2014年9月号 第169回「夜間中学校」


 その少女は、涙が止まらなかった。
 祖父にも相当する同級生が読みあげる作文に耳をかたむけながら、あふれ出る感情をおさえ切れない、という様子。
 すぐに担任の女の先生がそばに寄りそい、背中をなでながら、何も言わず、しばらく少女の気持ちが静まるのを待っていた。
 視察中の超党派の国会議員団10名は、その光景から察することのできる少女の人生模様に、同情の念を禁じえなかった。と同時に、現代社会の理不尽さを克服するための教育のチカラを、何とか発揮させなければならないと、決意を固めた瞬間でもあった。
 大阪府守口市立第三中学校。
 校門の少し離れたところに、看板が。
「 ひらがなから勉強できる
 夜間中学校
⒈ 入学、いつでも相談してください
⒉ 時間、夕方5時40分~8時50分までです
⒊ 授業料は、いりません
 守口市立 第三中学校 夜間学級 」
 漢字にすべて、ひらがなのルビ。
 私たち国会議員視察団は、
「夜間中学校等義務教育拡充議員連盟」
 一行10名。(等、には、フリースクール含む)。
 そもそも夜間中学校とは何か?
 一言で言えば、この日本で、義務教育の小中学校を卒業していないあらゆる世代や、国籍を問わずに通うことのできる教育機関。
 学校に通えなかった理由はさまざま。
●戦争、貧困、差別などで学校へ行けなかった高齢の
 日本人。
●特別永住者である在日朝鮮人で、幼少の頃学校へ
 通えなかった人たち。
●中国帰国者1世、2世、3世で、日本語学習を必
 要とする人たち。
●日系ブラジル人やペルー人などの定住外国人やその
 子弟。また、日本人との結婚で渡日した人たち。
●過酷な低賃金長時間労働につき、派遣やパート等の
 不安定な労働に従事している外国人。
●居所不明等で義務教育を修了できなかった若年の
 日本人生徒や不登校経験した日本人。
 現代の日本社会で、義務教育を終了していない日本人や外国人は、80~100万人も存在している、と言われているが、その実態調査はまだ、全国的規模で実施されていない。

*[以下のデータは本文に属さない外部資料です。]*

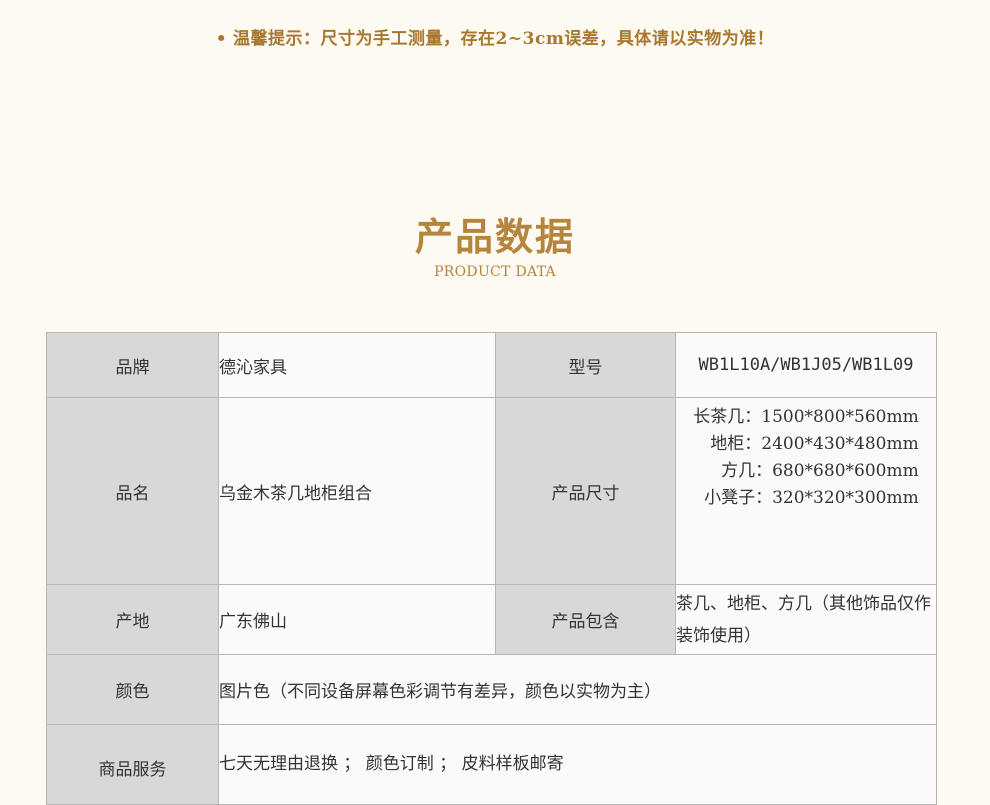  I want to click on size-notice: • 温馨提示：尺寸为手工测量，存在2~3cm误差，具体请以实物为准！, so click(495, 36).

 昭和22年、現在の6・3制の義務教育が始まって以来、昼間は学校に通うのが難しい学齢期の子どものために大阪市生野区で始まった夜間中学校は、最盛期には全国で87校も活動していたのだけれど、現在はわずか31校。
 それも、設置者である市町村区の財政事情に運営費が左右されっぱなしであり、今や風前のともしび。
 そこで、現役や退職した教職員やボランティア団体で自主夜間中学校を運営したり、自治体に対して設置を要望したりしているが、ボランティアの活動には限界がある。

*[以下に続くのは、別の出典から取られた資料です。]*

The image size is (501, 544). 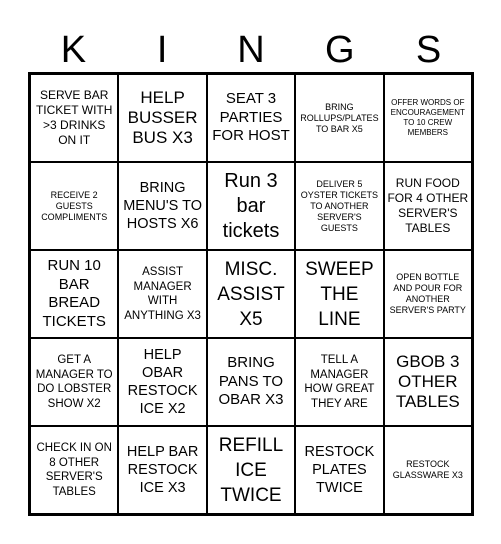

 そこで、3年前から、夏休み中の活動しやすい時期を選んで、国会の議員会館の会議室を使ってのキャンペーン活動として、全国夜間中学校研究会(教職員や支援団体の研究会)がシンポジウムを開始した。
 年を経るごとに参加する国会議員も増え、理解が広まり、とうとう昨年の11月には、衆議院文部科学委員会の小渕優子委員長を先頭に、与野党の委員10数名が、公式な委員会視察として足立区(東京都)の夜間中学校を訪問したのである。

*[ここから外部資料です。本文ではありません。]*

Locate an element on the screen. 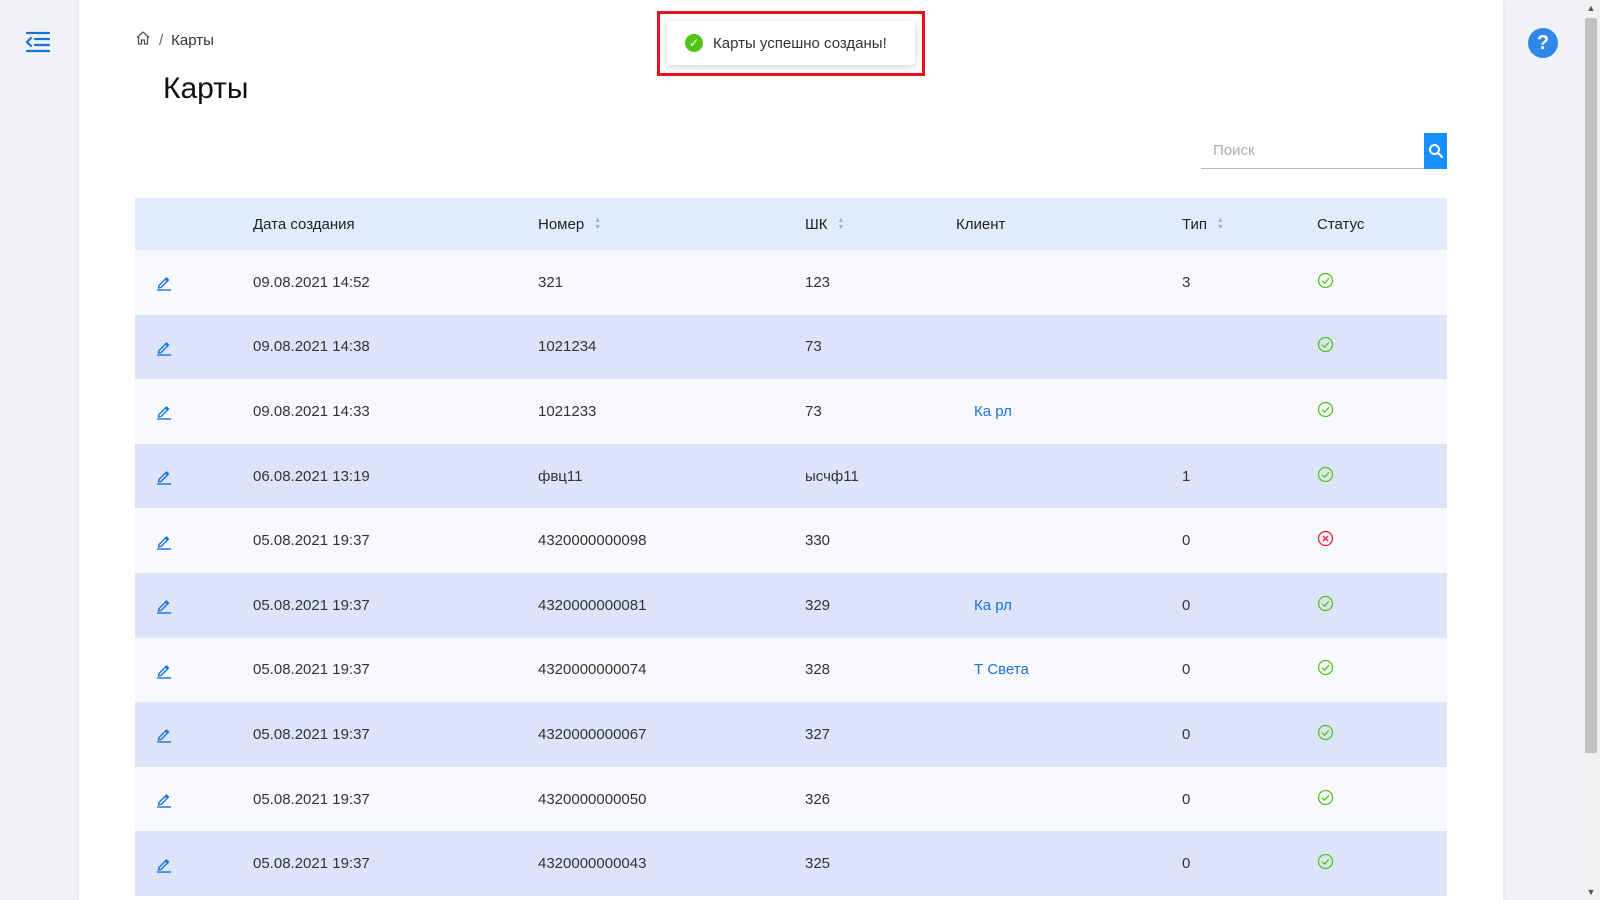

 実態を拝見し、教職員や年代と国籍を超えた生徒たちの声に耳をかたむけ、
「義務教育未修了者がこんなにたくさんいるのだから、法的根拠のもとに、彼らを支える教育機関の整備をし、学ぶ権利を守ってあげるべきではないのか?!」
 と、超党派の国会議員による議員連盟を、今年の四月にようやく設立し、不肖馳浩が会長に任命された次第。
 議員連盟の方向性は明確である。以下4点。
①議員立法を作り、法的根拠のもと、一定の公的支援
 を拡充すべきである。
②せめて全都道府県の県庁所在地には、夜間学級を
 一校でも設置すべきである。
③諸事情で通学日数が足りないまま形式的に中学校
 を卒業した者にも、チャンスを与えるべきである。
④国籍、年齢を問わず、日本社会で生きていくための
 基礎教育、普通教育を学ぶ権利を保障すべきである。
 今回視察した守口市では、夜間中学校をも含む、インクルーシブ教育をも目指す小中一貫校「さつき学園」を、平成28年に開校する予定となっている。一体化施設の学校だ。
 財政事情の厳しい自治体として、英断と言わざるを得ない。首長や議会の理解の賜物。
 冒頭に紹介した、大粒の涙を流した少女。
 親の病気、経済的事情、いじめ、差別、障害など、様々な事情で不登校となり彼女のように涙を流す子どもたちがいる。彼女たちのためにこそ、税金は使われるべきではないのか。